The Cook County commissioner was one of several speakers at Wednesday’s meeting to criticize the appropriation of TIF funds since the program’s inception in 1986. Designed to encourage development in blighted areas, portions of property taxes are used as a subsidy for community development projects. Of roughly $5 billion that has been collected from TIF districts over the course of 27 years, $2.7 billion has been diverted from the school district.
In May, Emanuel announced a plan to funnel $55 million in TIF funds to a DePaul University basketball arena and hotel near McCormick Place.
“That should be our money for our kids, our schools,” said Caballero. “DePaul is getting our taxpayer dollars, is that correct? No. Give us back our money.”
At Caballero’s request, Garcia and other meeting attendees, Ald. Toni Foulkes (15th) and State Sen. Martin Sandoval (D-Chicago), agreed to write Emanuel a letter, asking him to restore funding to all of the schools scheduled to see budget cuts.

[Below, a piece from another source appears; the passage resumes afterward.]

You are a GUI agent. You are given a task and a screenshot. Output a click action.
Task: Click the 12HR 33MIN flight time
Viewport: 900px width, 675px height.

They also promised to write Byrd-Bennett a letter requesting that she meet with the BPNC to discuss proposed budget cuts.
Here’s more from Wednesday’s meeting, including Caballero's heated discussion with CPS' Hampton:
These budget cuts are forcing principals into “unchartered territory,” according to Susan Rodriguez, principal at Shields Elementary School.
“We really have to tighten our belts,” she said. “The things we’ve been able to enjoy and provide for our kids and our families before will be lost.”
Shields Elementary, according to Rodriguez, stands to lose $350,000 under the proposed budget for next year, translating to the loss of two teaching positions and money for supplies and professional development.
“But we were one of the lucky ones,” she added.
Rodriguez pointed to the students at Kelly High School, saying they will suffer the most under CPS’ plan.
“These poor kids are trying to compete, they need to get into universities and colleges, and they depend on their school to prepare them for that competition,” Rodriguez said. “We have a community that has high needs, it’s a low-income community and we need more services, not less.”
Brosnan said the BPNC will continue to apply pressure on CPS officials. His community, he continued, deserves to know how the district determines which schools will get cut and why.
“At the very least, we want answers,” he said. “They don’t care about us. Look at the proof. Who’s getting $100,000 in extra funds, and who’s getting $4 million in cuts?”
Brosnan says he is still pursuing a meeting with Vitale and Byrd-Bennett. Hampton promised to inform the community activists about when Byrd-Bennett might be available for a meeting.
“Poor working class communities of color are getting cut, and cut bad,” he said. “Why are our schools getting cut when other schools in other communities aren’t getting hit as hard? They don’t want us to succeed.”